What you need to do.
[a] In the post on ELK monitoring for QA machines, what three utilities do the letters ELK stand for?
[b] Turn the paragraph beginning "ELK consumes logs." in the post on ELK monitoring for QA machines into a short bulleted list that keeps its main facts.
[c] Write a few more paragraphs of the post on ELK monitoring for QA machines, picking up after its final sentence.

Page.

━━━

A QA Team should be able to add a monitoring system to their machines with a bit of effort. I did this on my own, on my own time. It took me a few weeks and a few retries with getting ELK setup. But once I had it working I was able to consume data on Memory, CPU and DISK of each QA machine.
Better Than Top
The problem with top, is that it shows what’s happening now. What if code comes in that appears to show a bit more memory usage, or CPU is spiking while the automation is running? Top can show the issue as it’s happening, but can it compare to a result from the last known good (master), from 2 weeks prior?
These dashboards are also very visual. Clearly we can see the impact of what’s in memory and how much % it consumes, or what process is having the heaviest hit on CPU. Then we can scroll back through the history and compare at any other given moment.
But ELK doesn’t just deal with performance metrics….
ELK – what it is and what it does
ELK consumes logs. Any logs. It has recipes for parsing the most common log varieties (Apache, Tomcat, Suricata, HAProxy, etc.) The logs are parsed and each bit of data is a data object. These data objects are easily added to a visual display to form relationship studies. An analyst can dig into the processes running on a machine, and can spot an incident of compromise. Or someone might discover a memory leak that surfaced several weeks ago but went unnoticed until now. ELK is about log data consumption and analysis.
ELK stands for Elastic, Logstash, Kibana. Those are the three primary utilities that need to be installed.

━━━

Dataset excerpt.
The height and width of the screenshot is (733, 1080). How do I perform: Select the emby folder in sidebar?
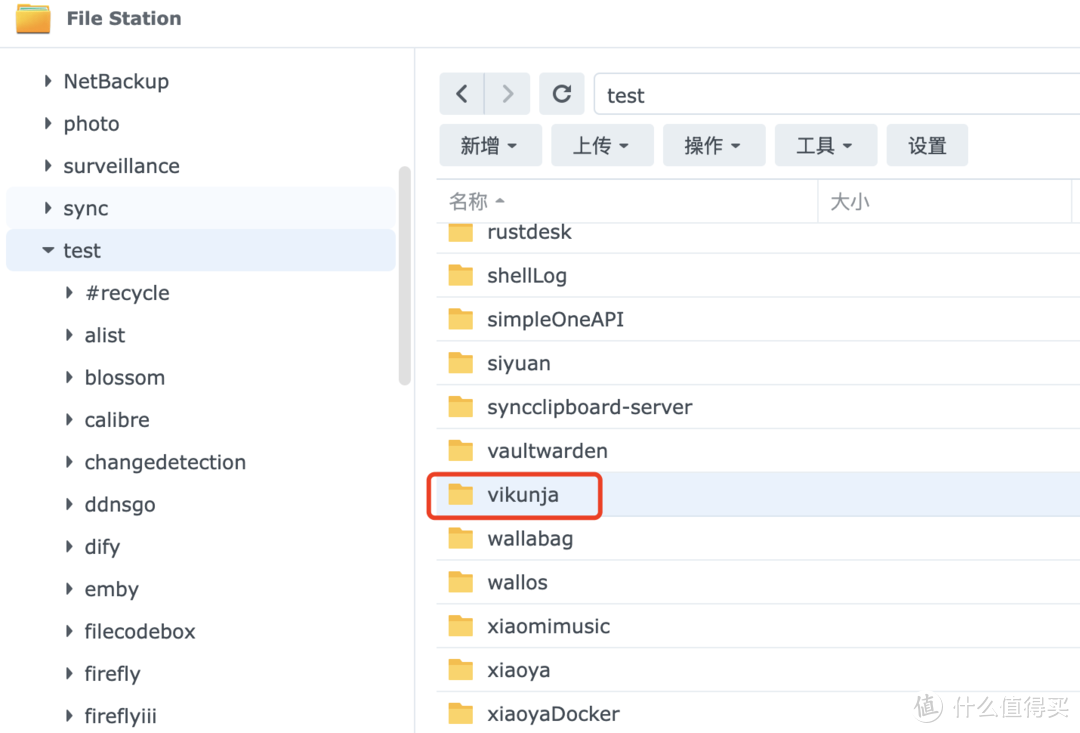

━━━

Answers to the tasks.
[a] Elastic, Logstash, and Kibana.

[b]
- ELK consumes any kind of log.
- It has recipes for parsing common log types such as Apache, Tomcat, Suricata, and HAProxy.
- Parsed logs become data objects, which are easily added to a visual display for relationship studies.
- An analyst can dig into a machine's running processes and spot an incident of compromise.
- Someone might find a memory leak that surfaced weeks earlier but went unnoticed.
- ELK is about consuming and analyzing log data.

[c]
To set up a monitor for QA, you’ll need to add a performance monitor. ELK has many monitoring add ons called “beats”, which run on a monitored system and report back to ELK. To monitor CPU/Mem./Disk, we’ll need to add Metricbeat. There are many other beats, a full list can be found at : https://www.elastic.co/beats
Installing ELK as a QA Monitor
To simply monitor QA machines for CPU/Memory and Disk load, we’ll need to install:
- Elastic (the core backend)
- Kibana (the front end)
- Filebeat (primary log shipper)
- Metricbeat (metric data shipper)
ELK should be installed in a central location – that is, on its own server. I run it at home, and at work, on its own VM. Each machine you are monitoring, will have metricbeat installed, which is configured (through a .yml file) to talk to the ELK VM/Server.
Installing Elastic 7.17*
The following instructions will walk through the commands to setup and configure ELK version 7.17*. Keep in mind, ELK is on version 8 at this time. To install the most recent version of ELK, I would refer you to their official documentation.
# most of this is from https://www.digitalocean.com/community/tutorials/how-to-build-a-siem-with-suricata-and-elastic-stack-on-debian-11
curl -fsSL https://artifacts.elastic.co/GPG-KEY-elasticsearch | sudo apt-key add -
echo "deb https://artifacts.elastic.co/packages/7.x/apt stable main" | sudo tee -a /etc/apt/sources.list.d/elastic-7.x.list
sudo apt update
sudo apt install elasticsearch=7.17.8
sudo apt install kibana=7.17.8
sudo nano /etc/elasticsearch/elasticsearch.yml
## Modify the network section to add:
network.bind_host: ["127.0.0.1", "your_private_ip"]
## At end of file append:
discovery.type: single-node
xpack.security.enabled: true
# without the following daemon-reload I couldn't start the elasticsearch service.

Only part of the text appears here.